▸ What you will do
Everything from the line with "Dismiss the 1 Issue badge" through the final line of the listing below must be retyped exactly, apart from the pictures.
═══ The data ═══
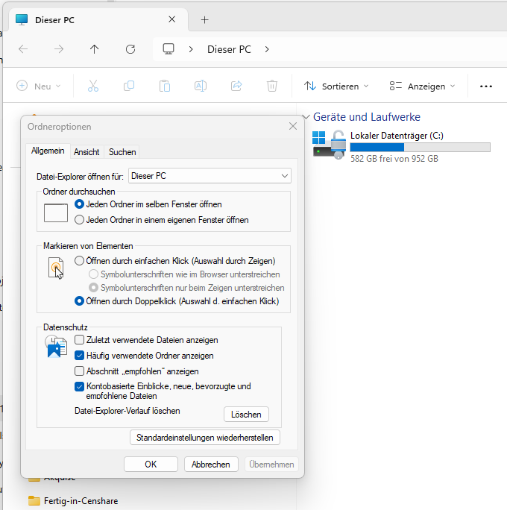507x510 pixels.
Task: Switch to the Suchen tab
Action: tap(122, 151)
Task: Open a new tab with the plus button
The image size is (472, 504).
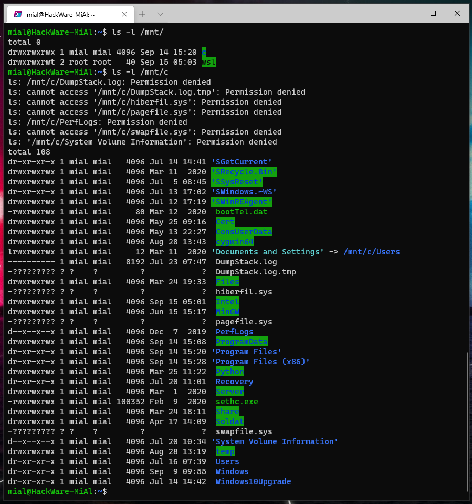Action: (142, 14)
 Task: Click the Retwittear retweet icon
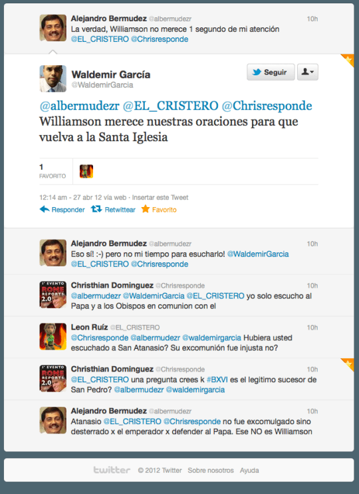pos(96,209)
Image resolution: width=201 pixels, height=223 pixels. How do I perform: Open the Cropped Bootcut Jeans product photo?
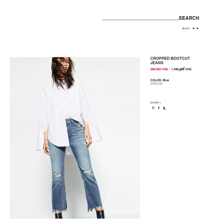pyautogui.click(x=75, y=138)

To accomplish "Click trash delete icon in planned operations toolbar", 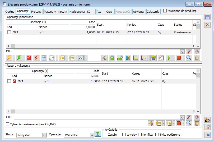I will point(197,58).
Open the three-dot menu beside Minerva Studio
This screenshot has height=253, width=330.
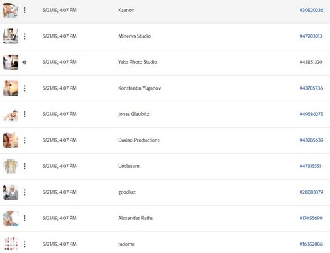pos(24,36)
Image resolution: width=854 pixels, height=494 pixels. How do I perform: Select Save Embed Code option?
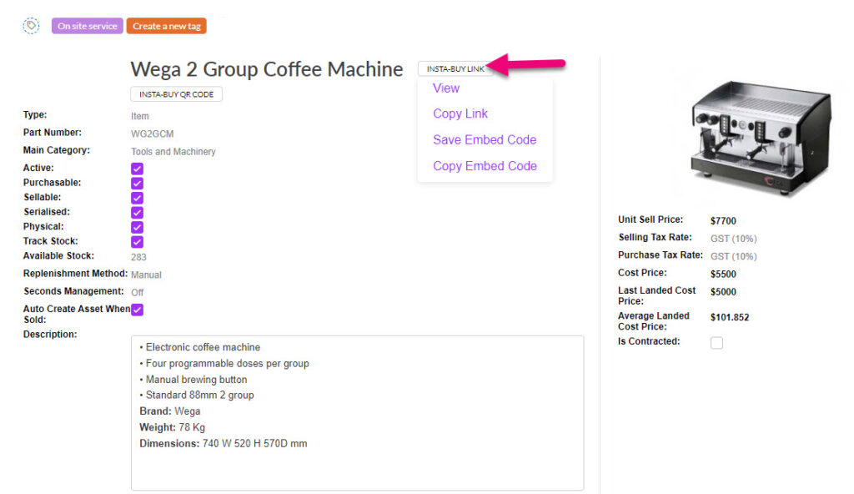485,139
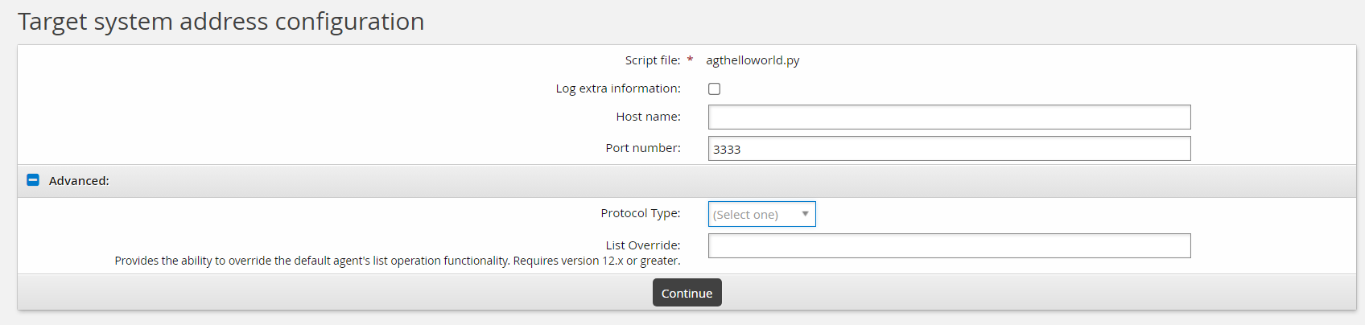Click the Protocol Type dropdown arrow
This screenshot has width=1365, height=325.
804,214
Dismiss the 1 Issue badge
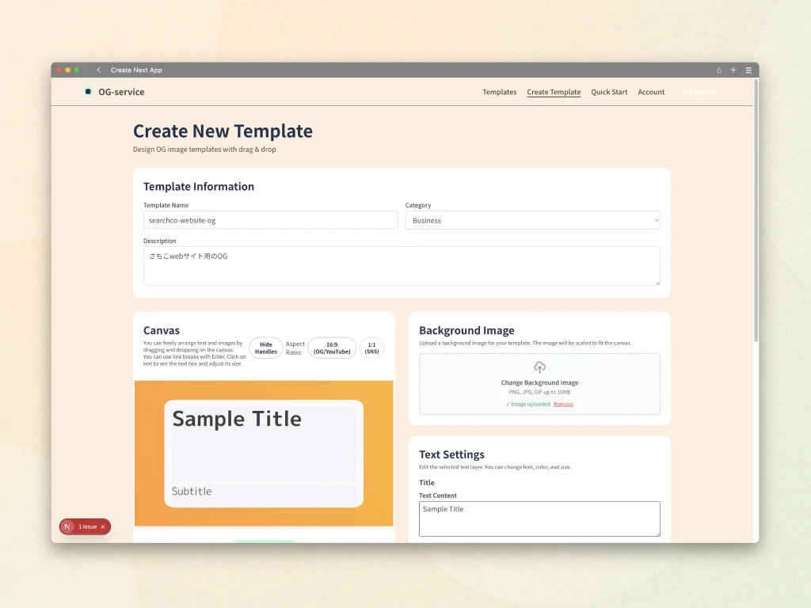The width and height of the screenshot is (811, 608). pos(103,526)
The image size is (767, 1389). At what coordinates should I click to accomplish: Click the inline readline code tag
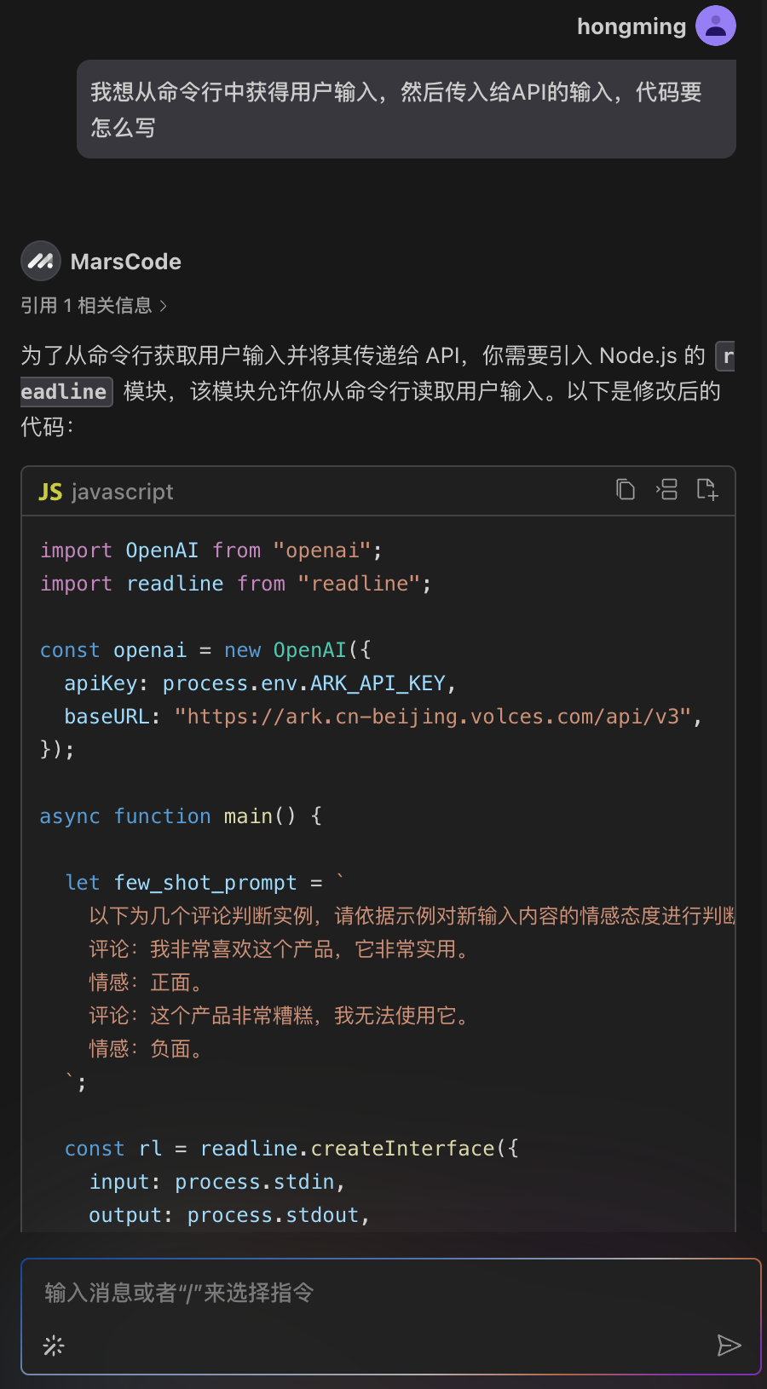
═══
▸ Task result
Dismiss the 1 Issue badge
The width and height of the screenshot is (811, 608). pos(103,526)
The image size is (767, 1389). At what coordinates should I click to accomplish: Click the inline readline code tag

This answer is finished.